▸ Written task 1
Convert the records, starting with the first line of the records and going on through the line with "coordinates (98, 126).", into a two-column CSV with the columns request and answer. Give one row per record, with each field quoted and any line breaks turned into spaces.

*** Document section ***

# Particular solution to nonhomogeneneous 2nd order ODE

How can I find a particular solution to this equation?

$$f''(x)+x^{-1}f'(x)-f(x)\left(1+x{}^{-2}\right)-Ax^{-2}=0$$

I know that the solution of the homogeneous equation (i.e. without the last term) is of the form

$$f(x)=c_{1}K_{1}(x)+d_{1}I_{1}(x)$$

but can't work out how to construct a particular solution. Variation of parameters? Thanks!

• Variation of parameters should work. You might try some identity involving Bessel functions, orthogonality and $x^{-2}$. Commented Jan 11, 2016 at 15:30
• @Pragabhava Could you expand on that please? Commented Jan 11, 2016 at 15:33
• @Pragabhava They can be imposed at the end (at least modulo singularities).
– Ian
Commented Jan 11, 2016 at 15:37
• OK, but I have to warn you that in my experience as student and teacher, it's a very undidactic way to learn (and work with) odes and pdes. A differential equation is not properly defined without boundary conditions and a domain of integration. Commented Jan 11, 2016 at 15:45
• @Pragabhava A linear ODE on a fixed domain can be usefully defined without requiring boundary conditions. The solutions form an affine space, which is the reason we seek particular solutions and homogeneous solutions separately when we attempt to identify general solutions. When it is possible to identify general solutions, this is a good technique for solving IVPs/BVPs, since adjoining the initial or boundary conditions then amounts to solving a system of linear equations. Specific boundary conditions are more important in PDE for many reasons, but the problem at hand here is an ODE.

*** End of Document section ***

▸ Written task 2
Rewrite the part of the ODE post starting with "How can I find" and going on through "of parameters? Thanks!", changing "particular solution" to "specific solution" wherever it occurs.

*** Records for this exercise ***

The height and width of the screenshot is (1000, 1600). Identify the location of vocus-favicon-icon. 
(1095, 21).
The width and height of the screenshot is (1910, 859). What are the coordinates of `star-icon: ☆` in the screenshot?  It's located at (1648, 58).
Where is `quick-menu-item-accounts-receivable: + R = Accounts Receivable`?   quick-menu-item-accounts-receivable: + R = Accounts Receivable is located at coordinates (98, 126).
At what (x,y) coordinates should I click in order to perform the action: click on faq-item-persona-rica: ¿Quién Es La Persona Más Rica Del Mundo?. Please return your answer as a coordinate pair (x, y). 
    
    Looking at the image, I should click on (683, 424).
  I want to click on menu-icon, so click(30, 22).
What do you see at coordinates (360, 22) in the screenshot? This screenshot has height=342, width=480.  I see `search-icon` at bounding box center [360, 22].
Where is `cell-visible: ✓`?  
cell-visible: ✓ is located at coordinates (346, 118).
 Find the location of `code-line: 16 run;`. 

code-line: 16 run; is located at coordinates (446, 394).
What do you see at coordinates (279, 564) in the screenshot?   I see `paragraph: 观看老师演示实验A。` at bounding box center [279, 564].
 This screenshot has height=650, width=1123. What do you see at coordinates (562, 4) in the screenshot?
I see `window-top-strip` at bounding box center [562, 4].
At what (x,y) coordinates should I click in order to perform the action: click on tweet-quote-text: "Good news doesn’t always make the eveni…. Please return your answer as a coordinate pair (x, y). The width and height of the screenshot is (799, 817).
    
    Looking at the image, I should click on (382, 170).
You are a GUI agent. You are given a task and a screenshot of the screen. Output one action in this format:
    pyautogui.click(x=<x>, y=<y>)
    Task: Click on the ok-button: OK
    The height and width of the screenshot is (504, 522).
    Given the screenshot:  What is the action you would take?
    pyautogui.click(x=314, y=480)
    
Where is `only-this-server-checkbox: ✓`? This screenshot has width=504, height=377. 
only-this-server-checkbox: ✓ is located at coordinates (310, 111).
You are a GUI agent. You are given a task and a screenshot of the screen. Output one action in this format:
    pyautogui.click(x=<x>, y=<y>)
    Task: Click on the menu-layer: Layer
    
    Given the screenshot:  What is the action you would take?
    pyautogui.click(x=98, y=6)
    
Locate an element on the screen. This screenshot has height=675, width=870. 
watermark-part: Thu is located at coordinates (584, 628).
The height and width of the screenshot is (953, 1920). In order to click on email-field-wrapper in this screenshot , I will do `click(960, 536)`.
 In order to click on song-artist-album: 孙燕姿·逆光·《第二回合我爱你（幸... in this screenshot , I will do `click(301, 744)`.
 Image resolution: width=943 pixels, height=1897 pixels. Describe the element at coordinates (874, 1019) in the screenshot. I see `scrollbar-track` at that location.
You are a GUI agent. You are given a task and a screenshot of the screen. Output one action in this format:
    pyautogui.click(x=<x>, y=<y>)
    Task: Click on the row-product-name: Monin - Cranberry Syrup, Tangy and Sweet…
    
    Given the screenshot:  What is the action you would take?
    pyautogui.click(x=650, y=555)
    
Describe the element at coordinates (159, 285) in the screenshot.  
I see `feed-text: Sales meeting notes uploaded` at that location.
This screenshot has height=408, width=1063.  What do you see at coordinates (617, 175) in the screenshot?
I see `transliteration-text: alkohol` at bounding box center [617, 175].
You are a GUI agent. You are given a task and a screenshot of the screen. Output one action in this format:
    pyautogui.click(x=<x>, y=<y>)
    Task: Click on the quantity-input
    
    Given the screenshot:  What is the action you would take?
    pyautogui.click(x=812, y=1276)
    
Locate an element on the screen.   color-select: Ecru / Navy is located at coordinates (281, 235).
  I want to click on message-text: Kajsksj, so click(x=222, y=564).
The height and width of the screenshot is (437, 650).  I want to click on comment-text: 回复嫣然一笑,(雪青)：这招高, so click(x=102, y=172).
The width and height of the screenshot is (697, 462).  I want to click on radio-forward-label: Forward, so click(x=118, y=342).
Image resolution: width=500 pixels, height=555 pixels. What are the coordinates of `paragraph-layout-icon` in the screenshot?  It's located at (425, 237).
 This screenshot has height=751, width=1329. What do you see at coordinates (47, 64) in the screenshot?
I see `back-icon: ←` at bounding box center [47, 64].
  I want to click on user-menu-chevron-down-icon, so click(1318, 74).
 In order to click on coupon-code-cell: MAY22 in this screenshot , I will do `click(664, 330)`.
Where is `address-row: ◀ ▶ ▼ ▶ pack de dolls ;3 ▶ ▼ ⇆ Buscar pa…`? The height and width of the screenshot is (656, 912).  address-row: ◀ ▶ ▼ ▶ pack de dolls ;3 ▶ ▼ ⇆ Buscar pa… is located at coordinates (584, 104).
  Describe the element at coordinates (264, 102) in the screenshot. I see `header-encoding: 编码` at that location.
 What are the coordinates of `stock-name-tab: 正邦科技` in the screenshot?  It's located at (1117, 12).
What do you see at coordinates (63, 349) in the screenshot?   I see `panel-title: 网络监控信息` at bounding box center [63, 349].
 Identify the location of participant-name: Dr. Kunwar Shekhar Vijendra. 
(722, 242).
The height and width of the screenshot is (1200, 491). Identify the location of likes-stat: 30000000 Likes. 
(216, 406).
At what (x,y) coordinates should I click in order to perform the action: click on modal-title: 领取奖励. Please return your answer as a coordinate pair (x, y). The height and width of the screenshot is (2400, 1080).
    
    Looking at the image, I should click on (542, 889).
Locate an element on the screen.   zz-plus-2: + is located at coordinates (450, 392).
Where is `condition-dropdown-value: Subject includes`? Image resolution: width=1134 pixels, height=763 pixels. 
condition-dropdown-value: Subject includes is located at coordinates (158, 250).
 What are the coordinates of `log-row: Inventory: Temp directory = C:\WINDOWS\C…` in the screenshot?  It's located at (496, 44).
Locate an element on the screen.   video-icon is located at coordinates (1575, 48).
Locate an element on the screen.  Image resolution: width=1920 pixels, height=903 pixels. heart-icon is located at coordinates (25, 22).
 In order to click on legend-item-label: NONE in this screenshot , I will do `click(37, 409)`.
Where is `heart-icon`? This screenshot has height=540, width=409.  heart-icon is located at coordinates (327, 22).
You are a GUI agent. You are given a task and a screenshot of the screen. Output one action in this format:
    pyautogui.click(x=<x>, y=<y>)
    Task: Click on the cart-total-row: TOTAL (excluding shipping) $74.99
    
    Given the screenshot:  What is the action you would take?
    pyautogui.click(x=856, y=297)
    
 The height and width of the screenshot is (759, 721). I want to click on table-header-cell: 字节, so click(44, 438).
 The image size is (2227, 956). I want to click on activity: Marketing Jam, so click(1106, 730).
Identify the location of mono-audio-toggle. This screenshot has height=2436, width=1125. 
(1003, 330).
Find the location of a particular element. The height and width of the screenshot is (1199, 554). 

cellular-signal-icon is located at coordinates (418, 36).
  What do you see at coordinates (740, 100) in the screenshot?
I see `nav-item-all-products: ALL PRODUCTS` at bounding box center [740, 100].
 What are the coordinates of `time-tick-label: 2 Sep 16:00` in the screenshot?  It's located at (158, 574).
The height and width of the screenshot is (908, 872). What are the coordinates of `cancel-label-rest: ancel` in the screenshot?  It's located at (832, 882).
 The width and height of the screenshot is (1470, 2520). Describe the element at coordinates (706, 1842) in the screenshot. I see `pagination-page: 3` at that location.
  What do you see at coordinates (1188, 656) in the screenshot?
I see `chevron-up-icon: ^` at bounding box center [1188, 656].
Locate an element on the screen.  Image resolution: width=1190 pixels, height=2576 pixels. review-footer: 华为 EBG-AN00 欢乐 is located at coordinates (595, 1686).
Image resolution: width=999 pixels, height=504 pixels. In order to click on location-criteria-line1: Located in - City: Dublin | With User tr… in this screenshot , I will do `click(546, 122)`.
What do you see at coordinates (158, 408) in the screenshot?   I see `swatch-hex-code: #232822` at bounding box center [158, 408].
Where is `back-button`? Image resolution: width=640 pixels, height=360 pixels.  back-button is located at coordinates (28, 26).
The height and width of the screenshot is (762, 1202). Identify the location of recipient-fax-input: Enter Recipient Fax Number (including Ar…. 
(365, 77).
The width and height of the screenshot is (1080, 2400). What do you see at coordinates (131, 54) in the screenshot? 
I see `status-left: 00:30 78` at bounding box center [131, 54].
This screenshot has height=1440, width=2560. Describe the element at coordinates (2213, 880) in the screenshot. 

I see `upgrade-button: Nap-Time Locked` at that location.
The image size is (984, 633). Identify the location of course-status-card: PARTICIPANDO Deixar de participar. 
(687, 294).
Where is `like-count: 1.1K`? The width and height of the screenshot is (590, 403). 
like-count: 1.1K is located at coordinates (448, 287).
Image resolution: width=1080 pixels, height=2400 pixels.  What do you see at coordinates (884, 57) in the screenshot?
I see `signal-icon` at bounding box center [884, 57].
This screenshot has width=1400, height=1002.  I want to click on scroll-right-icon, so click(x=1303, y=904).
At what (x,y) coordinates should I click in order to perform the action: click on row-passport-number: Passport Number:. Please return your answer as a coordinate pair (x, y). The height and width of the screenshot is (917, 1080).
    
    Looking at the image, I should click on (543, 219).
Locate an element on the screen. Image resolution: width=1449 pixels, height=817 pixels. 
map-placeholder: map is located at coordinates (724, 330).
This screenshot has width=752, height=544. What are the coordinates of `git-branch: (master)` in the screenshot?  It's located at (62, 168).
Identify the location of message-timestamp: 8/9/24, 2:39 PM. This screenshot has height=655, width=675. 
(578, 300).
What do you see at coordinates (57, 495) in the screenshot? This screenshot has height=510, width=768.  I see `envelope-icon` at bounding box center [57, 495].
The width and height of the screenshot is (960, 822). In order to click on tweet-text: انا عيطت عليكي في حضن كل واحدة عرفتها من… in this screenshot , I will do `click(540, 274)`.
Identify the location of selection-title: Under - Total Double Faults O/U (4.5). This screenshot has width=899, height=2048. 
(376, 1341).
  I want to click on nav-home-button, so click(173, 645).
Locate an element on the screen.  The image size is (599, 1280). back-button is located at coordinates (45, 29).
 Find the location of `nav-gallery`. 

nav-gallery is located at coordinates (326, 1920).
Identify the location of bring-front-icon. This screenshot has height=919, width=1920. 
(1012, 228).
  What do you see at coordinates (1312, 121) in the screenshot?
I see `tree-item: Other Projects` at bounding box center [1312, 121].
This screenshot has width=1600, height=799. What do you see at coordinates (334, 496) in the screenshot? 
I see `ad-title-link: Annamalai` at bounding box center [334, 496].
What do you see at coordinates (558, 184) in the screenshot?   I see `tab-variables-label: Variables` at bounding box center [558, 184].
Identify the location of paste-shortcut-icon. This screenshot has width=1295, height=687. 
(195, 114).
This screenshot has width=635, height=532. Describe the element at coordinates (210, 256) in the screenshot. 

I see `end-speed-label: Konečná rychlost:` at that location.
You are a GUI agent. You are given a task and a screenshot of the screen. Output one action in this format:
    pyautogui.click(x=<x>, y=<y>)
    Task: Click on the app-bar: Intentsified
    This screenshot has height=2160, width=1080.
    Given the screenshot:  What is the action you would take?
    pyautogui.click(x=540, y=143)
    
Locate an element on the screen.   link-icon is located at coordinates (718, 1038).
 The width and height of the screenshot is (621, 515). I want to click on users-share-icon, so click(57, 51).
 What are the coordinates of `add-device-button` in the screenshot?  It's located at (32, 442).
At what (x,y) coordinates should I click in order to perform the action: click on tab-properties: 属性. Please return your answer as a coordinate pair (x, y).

*** End of Records for this exercise ***

▸ Response area 1
request,answer
"The height and width of the screenshot is (1000, 1600). Identify the location of vocus-favicon-icon.","(1095, 21)."
"The width and height of the screenshot is (1910, 859). What are the coordinates of `star-icon: ☆` in the screenshot?","It's located at (1648, 58)."
"Where is `quick-menu-item-accounts-receivable: + R = Accounts Receivable`?","quick-menu-item-accounts-receivable: + R = Accounts Receivable is located at coordinates (98, 126)."

▸ Response area 2
How can I find a specific solution to this equation?

$$f''(x)+x^{-1}f'(x)-f(x)\left(1+x{}^{-2}\right)-Ax^{-2}=0$$

I know that the solution of the homogeneous equation (i.e. without the last term) is of the form

$$f(x)=c_{1}K_{1}(x)+d_{1}I_{1}(x)$$

but can't work out how to construct a specific solution. Variation of parameters? Thanks!